Sanofi Pasteur, the vaccines division of Sanofi , Wednesday announced that the final landmark phase III efficacy study of its dengue vaccine candidate in Latin America successfully achieved its primary clinical endpoint. Results showed an overall significant reduction of 60.8 percent of dengue disease cases in children and adolescents 9-16 years old after a three-dose vaccination schedule. Importantly, efficacy was observed against each of the four dengue serotypes.
Additional observations of the results showed a clinically important reduction by 80.3 percent in the risk of hospitalization due to dengue during the study. The results also showed in the study population an efficacy against dengue hemorrhagic fever (DHF), the severe form of dengue, which is consistent with the results released from Sanofi’s phase III dengue study in Asia. Lastly, the results suggest better protection in case of prior exposure to dengue.
Safety analyses (solicited reactions, unsolicited events and Serious Adverse Events SAEs) during the study showed similar reporting rates between the vaccine and control groups and are consistent with the favorable safety profile documented in previous studies (phase I, II, III).
A full analysis of the efficacy and safety data from the phase III study will be completed and reviewed by external experts before publication in a peer-reviewed scientific journal and presentation at the American Society of Tropical Medicine and Hygiene (ASTMH) Annual Meeting, 2-6 November 2014, in New Orleans, Louisiana, US.

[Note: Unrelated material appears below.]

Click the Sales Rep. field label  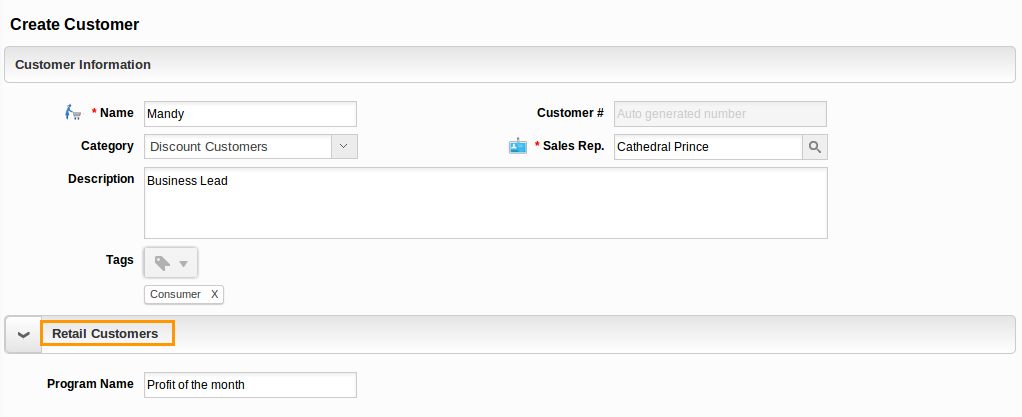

Dengue is a threat to nearly half the world’s population and is a pressing public health priority in over 100 countries in the Americas and in Asia. A dengue vaccine would represent a major advance for the control of the disease and could be an important tool for reaching the WHO’s goal of reducing dengue mortality by at least 50 percent and morbidity by at least 25 percent by 2020.
“For the first time ever, after 20 years of research and industrial commitment, dengue is set to become a vaccine preventable disease,” said Olivier Charmeil, President and Chief Executive Officer, Sanofi Pasteur. “The data generated from our comprehensive research and clinical program involving 40,000 children, adolescents and adults from 15 countries, will be submitted to the health authorities in countries where dengue is a public health priority.”
Each year, an estimated 500,000 people, including children, have severe dengue requiring hospitalization, putting a huge strain on health care systems during outbreaks. Dengue has dramatically increased over the past 30 years with an acceleration over the last decade. Reported dengue cases in the Americas increased five-fold from 517,617 cases in 2003 to the unprecedented level of 2.3 million cases in 2013.
“These compelling phase III results demonstrate the efficacy and good safety profile of this vaccine candidate against dengue. For the first time, we have a vaccine candidate that has the potential to offer protection to people who are at risk of dengue,” commented Dr. Rivaldo Cunha, MD, Infectious Disease Specialist, Associate Professor, Faculty of Medicine Universidade de Mato Grosso do Sul, Brazil, and a principal investigator in the study.
“These new positive phase III results from Latin America are very encouraging because they are consistent with the results reported in July in the Asian phase III trial. Together, the results of these trials suggest that for the first time, a vaccine solution that can help control dengue, is on the horizon,” commented Professor Duane Gubler, Professor and Founder of the Signature Research Program on Emerging Infectious Diseases, Duke-NUS Graduate Medical School,
Singapore, and Chairman of the Partnership for Dengue Control. “Scientific and public health experts will now be in a position to define the best way to implement dengue vaccination effectively, based on the country epidemiology, the vaccine profile and the goals defined by WHO to reduce the disease burden by 2020.”